Wednesday, March 23, 2011

NAACP

WORCESTER, Mass. – The NAACP's newly revived Worcester chapter elected a 28-year-old openly gay black man as its president this month. In New Jersey, a branch of the organization outside Atlantic City chose a Honduran immigrant to lead it last year. And in Mississippi, the Jackson State University chapter recently turned to a 30-something white man.

Founded more than a century ago to promote black equality, the National Association for the Advancement of Colored People is seeing remarkable diversity in its leadership ranks — the result of an aggressive effort over the past four or five years to boost NAACP membership and broaden the civil rights organization's agenda to confront prejudice in its many forms.

"This is the new NAACP," said Clark University political science professor Ravi Perry, the new chapter president in Worcester. "This is a human rights organization, and we have an obligation to fight discrimination at all levels."

NAACP branches have been recruiting gays, immigrants and young people who grew up in a world far removed from the landmark 1954 Brown vs. Board of Education ruling that outlawed school segregation. Now, leadership positions that were once held only by blacks are being filled by members of other racial or ethnic groups.

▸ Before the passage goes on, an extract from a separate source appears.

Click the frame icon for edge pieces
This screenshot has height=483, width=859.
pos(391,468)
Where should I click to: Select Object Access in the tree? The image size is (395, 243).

I must admit I haven't always been a fan of the NAACP. I don't like Jessie Jackson or Al Sharpton, because they often use race as an excuse rather than an inherent trait.

This new version of the NAACP sounds like my type of organization. I'm going to look into membership I think. I've got some extra dollars that need donating, and I'm certainly not going to give it to Obama or the Democrats. I do have some reserved for the Republican nominee for President though.

I've always been perplexed by the homophobia in the black community. You'd think a group that endured a history of racism would know what it's like to be thought less of just because of the way you are. It's a masculinity thing I guess.

If the NAACP is changing that.. really changing the perceptions of gay people in the black community, I can get behind that.